* **What you have to do**
Two lines in the listing below mark the span: one contains "You are a computer-use" and one contains "Instruction: Click the". Reproduce both of them and everything between, exactly.

* **Material supplied**
====================

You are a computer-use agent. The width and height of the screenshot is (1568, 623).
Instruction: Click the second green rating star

====================

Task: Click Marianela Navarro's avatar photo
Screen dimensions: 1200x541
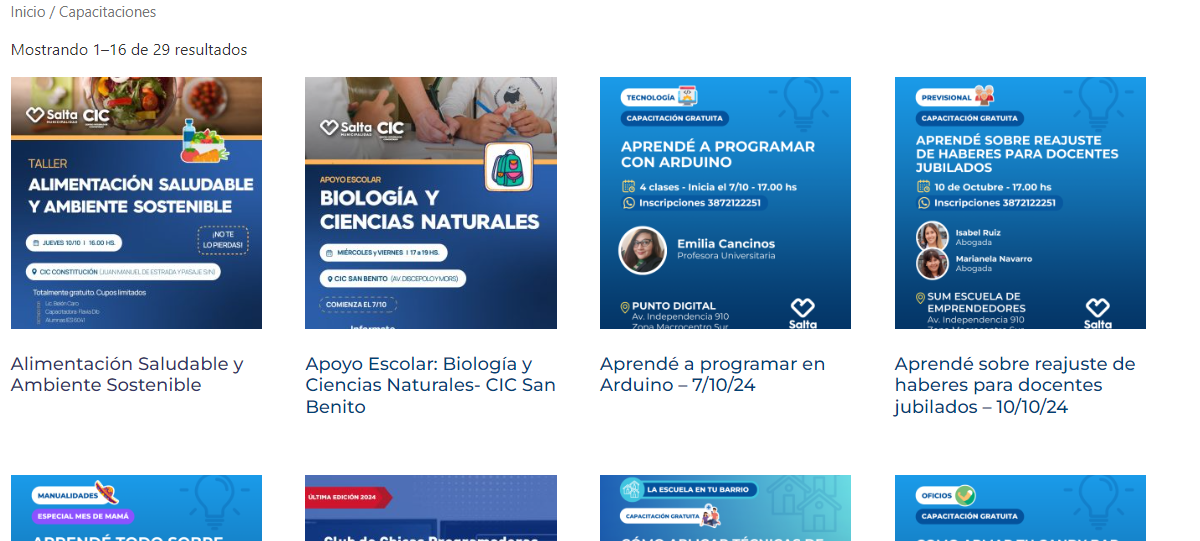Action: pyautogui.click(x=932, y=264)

====================

* **Exercise result**
You are a computer-use agent. The width and height of the screenshot is (1568, 623).
Instruction: Click the second green rating star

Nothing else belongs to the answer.